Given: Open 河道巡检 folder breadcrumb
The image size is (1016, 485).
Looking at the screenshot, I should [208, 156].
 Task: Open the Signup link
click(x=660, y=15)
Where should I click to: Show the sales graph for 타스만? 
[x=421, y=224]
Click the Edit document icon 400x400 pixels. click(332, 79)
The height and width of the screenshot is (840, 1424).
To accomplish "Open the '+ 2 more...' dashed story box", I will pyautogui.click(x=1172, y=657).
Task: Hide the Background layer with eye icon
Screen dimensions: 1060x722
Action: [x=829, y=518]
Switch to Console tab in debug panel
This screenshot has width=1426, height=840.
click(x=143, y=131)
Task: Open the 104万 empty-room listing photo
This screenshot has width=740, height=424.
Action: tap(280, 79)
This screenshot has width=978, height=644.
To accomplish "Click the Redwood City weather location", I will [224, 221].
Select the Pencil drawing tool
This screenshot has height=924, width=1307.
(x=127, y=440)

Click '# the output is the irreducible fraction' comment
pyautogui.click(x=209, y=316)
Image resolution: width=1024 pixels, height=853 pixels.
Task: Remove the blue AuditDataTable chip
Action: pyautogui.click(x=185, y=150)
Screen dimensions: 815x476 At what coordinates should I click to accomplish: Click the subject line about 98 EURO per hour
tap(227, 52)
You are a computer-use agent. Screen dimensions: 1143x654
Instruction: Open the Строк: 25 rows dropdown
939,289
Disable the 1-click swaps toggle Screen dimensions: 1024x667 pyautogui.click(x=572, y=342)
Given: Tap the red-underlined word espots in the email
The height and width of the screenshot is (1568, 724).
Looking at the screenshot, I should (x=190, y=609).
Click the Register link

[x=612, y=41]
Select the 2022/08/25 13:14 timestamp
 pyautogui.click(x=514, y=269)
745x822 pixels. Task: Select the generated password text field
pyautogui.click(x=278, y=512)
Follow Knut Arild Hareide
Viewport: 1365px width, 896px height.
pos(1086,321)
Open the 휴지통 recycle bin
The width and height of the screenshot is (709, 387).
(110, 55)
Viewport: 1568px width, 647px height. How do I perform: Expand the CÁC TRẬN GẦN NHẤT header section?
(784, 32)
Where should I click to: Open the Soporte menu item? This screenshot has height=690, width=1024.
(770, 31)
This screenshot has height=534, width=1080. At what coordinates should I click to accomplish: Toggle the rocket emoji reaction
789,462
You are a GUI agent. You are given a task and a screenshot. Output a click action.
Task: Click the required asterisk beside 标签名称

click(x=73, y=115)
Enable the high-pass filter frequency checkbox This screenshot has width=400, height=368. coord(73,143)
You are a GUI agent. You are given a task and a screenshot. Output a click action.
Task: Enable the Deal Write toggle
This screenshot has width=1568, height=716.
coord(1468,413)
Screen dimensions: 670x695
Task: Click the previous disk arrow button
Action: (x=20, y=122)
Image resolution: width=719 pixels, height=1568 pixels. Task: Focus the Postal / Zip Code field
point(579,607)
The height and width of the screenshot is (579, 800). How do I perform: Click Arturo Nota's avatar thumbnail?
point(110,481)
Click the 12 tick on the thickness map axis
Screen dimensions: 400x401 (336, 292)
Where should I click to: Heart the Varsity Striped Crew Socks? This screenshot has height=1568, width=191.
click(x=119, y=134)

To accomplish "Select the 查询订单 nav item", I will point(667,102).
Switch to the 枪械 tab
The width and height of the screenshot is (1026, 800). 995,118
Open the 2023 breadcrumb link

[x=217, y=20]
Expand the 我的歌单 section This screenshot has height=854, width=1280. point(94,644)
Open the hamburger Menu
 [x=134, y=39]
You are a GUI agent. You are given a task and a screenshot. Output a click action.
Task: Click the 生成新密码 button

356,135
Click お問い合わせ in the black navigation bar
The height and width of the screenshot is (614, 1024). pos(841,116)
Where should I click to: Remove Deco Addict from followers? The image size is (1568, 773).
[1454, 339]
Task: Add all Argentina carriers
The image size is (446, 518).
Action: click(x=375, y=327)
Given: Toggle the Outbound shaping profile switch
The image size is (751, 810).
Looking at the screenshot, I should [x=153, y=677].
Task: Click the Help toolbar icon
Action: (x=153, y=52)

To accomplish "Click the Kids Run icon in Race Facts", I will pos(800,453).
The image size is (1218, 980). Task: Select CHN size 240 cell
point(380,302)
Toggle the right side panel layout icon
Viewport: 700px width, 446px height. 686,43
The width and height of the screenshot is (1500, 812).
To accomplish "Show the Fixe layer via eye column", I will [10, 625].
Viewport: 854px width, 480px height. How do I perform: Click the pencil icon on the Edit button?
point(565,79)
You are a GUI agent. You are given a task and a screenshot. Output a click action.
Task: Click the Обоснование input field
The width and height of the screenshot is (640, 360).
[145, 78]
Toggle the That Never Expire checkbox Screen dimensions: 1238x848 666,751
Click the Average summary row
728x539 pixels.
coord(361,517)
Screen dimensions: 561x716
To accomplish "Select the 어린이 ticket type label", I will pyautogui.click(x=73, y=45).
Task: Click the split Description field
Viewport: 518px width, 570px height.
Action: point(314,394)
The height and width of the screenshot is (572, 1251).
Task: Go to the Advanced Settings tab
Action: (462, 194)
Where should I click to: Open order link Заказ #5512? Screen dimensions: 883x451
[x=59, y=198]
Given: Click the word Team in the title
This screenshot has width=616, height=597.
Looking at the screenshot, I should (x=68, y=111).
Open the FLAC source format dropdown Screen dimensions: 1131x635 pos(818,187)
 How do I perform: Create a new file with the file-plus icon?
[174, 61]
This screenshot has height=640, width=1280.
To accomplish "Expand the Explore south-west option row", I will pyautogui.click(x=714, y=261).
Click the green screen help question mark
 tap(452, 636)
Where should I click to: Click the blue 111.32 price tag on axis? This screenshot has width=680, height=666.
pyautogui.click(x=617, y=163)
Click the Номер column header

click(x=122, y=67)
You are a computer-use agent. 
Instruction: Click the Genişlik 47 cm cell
---------------
GOAL OF THE EXERCISE:
The entire listing is to be printed once more, word for word.

ANSWER TO THIS PROBLEM:
Given: Open 河道巡检 folder breadcrumb
The image size is (1016, 485).
Looking at the screenshot, I should [208, 156].
 Task: Open the Signup link
click(x=660, y=15)
Where should I click to: Show the sales graph for 타스만? 
[x=421, y=224]
Click the Edit document icon 400x400 pixels. click(332, 79)
The height and width of the screenshot is (840, 1424).
To accomplish "Open the '+ 2 more...' dashed story box", I will pyautogui.click(x=1172, y=657).
Task: Hide the Background layer with eye icon
Screen dimensions: 1060x722
Action: [x=829, y=518]
Switch to Console tab in debug panel
This screenshot has width=1426, height=840.
click(x=143, y=131)
Task: Open the 104万 empty-room listing photo
This screenshot has width=740, height=424.
Action: tap(280, 79)
This screenshot has width=978, height=644.
To accomplish "Click the Redwood City weather location", I will [224, 221].
Select the Pencil drawing tool
This screenshot has height=924, width=1307.
(x=127, y=440)

Click '# the output is the irreducible fraction' comment
pyautogui.click(x=209, y=316)
Image resolution: width=1024 pixels, height=853 pixels.
Task: Remove the blue AuditDataTable chip
Action: pyautogui.click(x=185, y=150)
Screen dimensions: 815x476 At what coordinates should I click to accomplish: Click the subject line about 98 EURO per hour
tap(227, 52)
You are a computer-use agent. Screen dimensions: 1143x654
Instruction: Open the Строк: 25 rows dropdown
939,289
Disable the 1-click swaps toggle Screen dimensions: 1024x667 pyautogui.click(x=572, y=342)
Given: Tap the red-underlined word espots in the email
The height and width of the screenshot is (1568, 724).
Looking at the screenshot, I should (x=190, y=609).
Click the Register link

[x=612, y=41]
Select the 2022/08/25 13:14 timestamp
 pyautogui.click(x=514, y=269)
745x822 pixels. Task: Select the generated password text field
pyautogui.click(x=278, y=512)
Follow Knut Arild Hareide
Viewport: 1365px width, 896px height.
pos(1086,321)
Open the 휴지통 recycle bin
The width and height of the screenshot is (709, 387).
(110, 55)
Viewport: 1568px width, 647px height. How do I perform: Expand the CÁC TRẬN GẦN NHẤT header section?
(784, 32)
Where should I click to: Open the Soporte menu item? This screenshot has height=690, width=1024.
(770, 31)
This screenshot has height=534, width=1080. At what coordinates should I click to accomplish: Toggle the rocket emoji reaction
789,462
You are a GUI agent. You are given a task and a screenshot. Output a click action.
Task: Click the required asterisk beside 标签名称

click(x=73, y=115)
Enable the high-pass filter frequency checkbox This screenshot has width=400, height=368. coord(73,143)
You are a GUI agent. You are given a task and a screenshot. Output a click action.
Task: Enable the Deal Write toggle
This screenshot has width=1568, height=716.
coord(1468,413)
Screen dimensions: 670x695
Task: Click the previous disk arrow button
Action: (x=20, y=122)
Image resolution: width=719 pixels, height=1568 pixels. Task: Focus the Postal / Zip Code field
point(579,607)
The height and width of the screenshot is (579, 800). How do I perform: Click Arturo Nota's avatar thumbnail?
point(110,481)
Click the 12 tick on the thickness map axis
Screen dimensions: 400x401 (336, 292)
Where should I click to: Heart the Varsity Striped Crew Socks? This screenshot has height=1568, width=191.
click(x=119, y=134)

To accomplish "Select the 查询订单 nav item", I will point(667,102).
Switch to the 枪械 tab
The width and height of the screenshot is (1026, 800). 995,118
Open the 2023 breadcrumb link

[x=217, y=20]
Expand the 我的歌单 section This screenshot has height=854, width=1280. point(94,644)
Open the hamburger Menu
 [x=134, y=39]
You are a GUI agent. You are given a task and a screenshot. Output a click action.
Task: Click the 生成新密码 button

356,135
Click お問い合わせ in the black navigation bar
The height and width of the screenshot is (614, 1024). pos(841,116)
Where should I click to: Remove Deco Addict from followers? The image size is (1568, 773).
[1454, 339]
Task: Add all Argentina carriers
The image size is (446, 518).
Action: click(x=375, y=327)
Given: Toggle the Outbound shaping profile switch
The image size is (751, 810).
Looking at the screenshot, I should [x=153, y=677].
Task: Click the Help toolbar icon
Action: (x=153, y=52)

To accomplish "Click the Kids Run icon in Race Facts", I will pos(800,453).
The image size is (1218, 980). Task: Select CHN size 240 cell
point(380,302)
Toggle the right side panel layout icon
Viewport: 700px width, 446px height. 686,43
The width and height of the screenshot is (1500, 812).
To accomplish "Show the Fixe layer via eye column", I will [10, 625].
Viewport: 854px width, 480px height. How do I perform: Click the pencil icon on the Edit button?
point(565,79)
You are a GUI agent. You are given a task and a screenshot. Output a click action.
Task: Click the Обоснование input field
The width and height of the screenshot is (640, 360).
[145, 78]
Toggle the That Never Expire checkbox Screen dimensions: 1238x848 666,751
Click the Average summary row
728x539 pixels.
coord(361,517)
Screen dimensions: 561x716
To accomplish "Select the 어린이 ticket type label", I will pyautogui.click(x=73, y=45).
Task: Click the split Description field
Viewport: 518px width, 570px height.
Action: point(314,394)
The height and width of the screenshot is (572, 1251).
Task: Go to the Advanced Settings tab
Action: (462, 194)
Where should I click to: Open order link Заказ #5512? Screen dimensions: 883x451
[x=59, y=198]
Given: Click the word Team in the title
This screenshot has width=616, height=597.
Looking at the screenshot, I should (x=68, y=111).
Open the FLAC source format dropdown Screen dimensions: 1131x635 pos(818,187)
 How do I perform: Create a new file with the file-plus icon?
[174, 61]
This screenshot has height=640, width=1280.
To accomplish "Expand the Explore south-west option row", I will pyautogui.click(x=714, y=261).
Click the green screen help question mark
 tap(452, 636)
Where should I click to: Click the blue 111.32 price tag on axis? This screenshot has width=680, height=666.
pyautogui.click(x=617, y=163)
Click the Номер column header

click(x=122, y=67)
You are a computer-use agent. 
Instruction: Click the Genişlik 47 cm cell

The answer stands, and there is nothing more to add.